The discussion around Crystal Palace's suitability isn't likely to go away if the plans are approved, but if the UK leg of the Diamond League did move from London Stadium, it wouldn't necessarily stay in the capital. Birmingham's Alexander Stadium, which has about 18,000 capacity without temporary seating, has had significant investment and will host the European Championships later this year. This summer's Commonwealth Games are being held in Glasgow's Scotstoun Stadium. The 25,000-seat Don Valley Stadium in Sheffield, built for the World Student Games 35 years ago, was demolished 13 years ago thanks to maintenance costs and public funding budgets.
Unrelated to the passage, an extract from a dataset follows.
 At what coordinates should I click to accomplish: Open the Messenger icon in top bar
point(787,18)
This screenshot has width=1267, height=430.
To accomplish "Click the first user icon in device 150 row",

Diamond League CEO Petr Stastny told BBC News "the London Stadium is the site of the 2012 Olympic Games and as such one of the sport's most iconic modern venues." Organisers can justify the cost because they're filling the stadium and entertainment in the capital is expensive, Wicks said. It's perhaps a marathon, not a sprint, to establish whether the venue can remain a fitting home for major athletics events for years to come.

Why This Matters:

The debate over where Britain's premier athletics meet should be held goes to the heart of who sport is for. When tickets cost £95 for seats that were once the cheapest in the stadium, families and young fans — the next generation of athletes and spectators — are shut out. Crystal Palace offered trackside access at prices students could afford. The London Stadium fills 55,000 seats, but at what cost to accessibility? Public funding built both venues. The £750m Olympic Stadium was meant to be a legacy for the nation, not just those who can afford premium prices. If the £130m Crystal Palace redevelopment goes ahead, the question won't just be about capacity or transport links — it'll be about whether athletics can remain a sport ordinary people can watch without breaking the bank. The Don Valley Stadium's demolition 13 years ago shows what happens when maintenance costs overwhelm budgets. Investment in accessible facilities now could prevent the same fate befalling the next generation's sporting infrastructure.